Is hospitality inversely related to a person's, or society's, affluence?
In Dilli Haat in New Delhi, in December 2006, a poor street performer/mendicant from Rajasthan removed the tunic and turban my great-aunt Ena had been admiring and gifted them to her with great ceremony; "from my body, to yours" he said.
People in Kyrgyzstan are unfailingly hospitable and incredibly, heartbreakingly generous. Strangers met on the street, striking up a conversation after giving directions, invite you to their home for plauf. Guests are highly respected, in true Islamic tradition, and hardly allowed to move a finger besides eating and making conversation. The questions are unending, sometimes childlike but always sincere and stemming from great curiosity about lands beyond the mountains and the former USSR.
Random people stop in the street and ask if I'm from Pakistan (the closest to a sub-continental most can immediately think of). When I say "men Sri Lanka-dan Keldim" I'm greeted with sheer delight at my smattering of Kyrgyz, and great compliments on my country's tea - the only reason people here know of Ceylon at all.

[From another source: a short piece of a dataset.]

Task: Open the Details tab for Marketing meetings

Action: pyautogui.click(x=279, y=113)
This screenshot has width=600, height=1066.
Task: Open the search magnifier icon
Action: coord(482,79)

Do we have water melons in Sri Lanka? Rain? How often? What do people eat? Vegetariansky?? How on earth do I survive at home, let alone in meat-loving Kyrgyzstan?
Olyn, olyn - please, eat some more! Life revolves around food, preferably consumed lazing on a chaikana in a shady orchard, with great ceremony around breaking the bread with one's guests - sharing the naan that looks like a huge doughnut with a thin membrane of dough left where the hole should be - and plying them with chai
Visitors always remark on Sri Lankans' hospitality, and I'd say that hospitality increases with each mile travelled away from the bustling cities into the poorer hinterlands. Is there a link?